Lucy is thus a conglomeration of all the myths of secular thought and for this reason it is highly instructive. While secularists, atheists, and materialists lambaste those of us with religious presuppositions, they are amazingly oblivious to their own religious assumptions. Lucy is a great example, where all the myths of modern man are combined into a story line that demonstrates just how preposterous and divorced from reality secular mythology is. Neo-Darwinian theory, a chaotic, purposeless universe, and an imminent, emergent deity of feminist exemplification through transhumanism all coalesce to give us the future goddess: Lucy. It is worthwhile to note that Lucy also brings to mind Lucifer, lucid, and LSD, all of which relate to various mind control programs by the intelligence agencies. Lucifer is the archetypal figure of transhumanist thought, representing the ascent of reason to displace the ancient and medieval superstitions embodied in the patriarchal God of the Bible. However, I must point out the total contradiction that the hoped-for emergent god/goddess of the technocracy, the great supercomputer, also takes on the very attributes they think are irrational? The transhumanists firmly believe their merging with hard drives will lead to omniscience.
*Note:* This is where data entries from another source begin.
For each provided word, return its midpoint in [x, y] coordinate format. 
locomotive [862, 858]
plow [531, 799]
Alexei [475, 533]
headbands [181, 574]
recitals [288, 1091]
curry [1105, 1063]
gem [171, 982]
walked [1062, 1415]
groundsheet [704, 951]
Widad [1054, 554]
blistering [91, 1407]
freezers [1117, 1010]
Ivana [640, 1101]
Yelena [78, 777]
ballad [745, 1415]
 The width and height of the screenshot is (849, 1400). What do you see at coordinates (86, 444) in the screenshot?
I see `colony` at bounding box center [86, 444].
It is worth mentioning that in La Femme Nikita, The Fifth Element and in Lucy, MKULTRA mind control is also an important theme. In Lucy, Lucy undergoes a kidnapping, drugging and accidental overdose, leading to her higher mental capacities “activating” through an advanced nootropic, wherein she becomes a perfectly cold assassin. While the focus of the film is chance evolution and technocracy, this element cannot be overlooked. Besson is clearly conveying to us the real purpose of the supersoldier programming that is now so prevalent in television and film – the perfection of (wo)man through mind control. The occult message of Lucy is that evolution shows us that whatever testing and experimenting are done on humans is for the greater good. Human testing is only propelling our evolutionary ascent, as we are merely animals, and only highly rational geniuses are able to understand this. Since most of humanity cannot grasp these esoteric truths, the continued covert manipulation and bio-engineering must continue unabated. Lucifer is guiding us to godhood – have faith, dear brothers, er sisters.
In the end, Lucy downloads herself into a supercomputer and puts all her full-booty goodness into a thumb drive. Unfortunately, only Morgan Freeman ends up with the Lilith Lucy thumb drive, so sorry fellas, no USB Johansson hotness for you. Like Bruce Willis in The Fifth Element, the quintessence only unites with a worthy male supplicant, and in Lucy, the only worthy supplicant is the gnostic black neuroscientist. Lucy is a perfect representation of the combination of the humanist teleology and eschatology. The film is premised on the crucial occult, alchemical and Marxist belief that “progress” only comes through the inversion of all order and hierarchy. Women are the ultimate rational beings, chaos produces order, and finitude somehow inherently creates infinity. While many movie goers scoff at the silly plot based on its reviews, isn’t it interesting that so many people actually believe this secular gnostic mythology in their daily life, yet attack religion? How about a multee-pass to another film?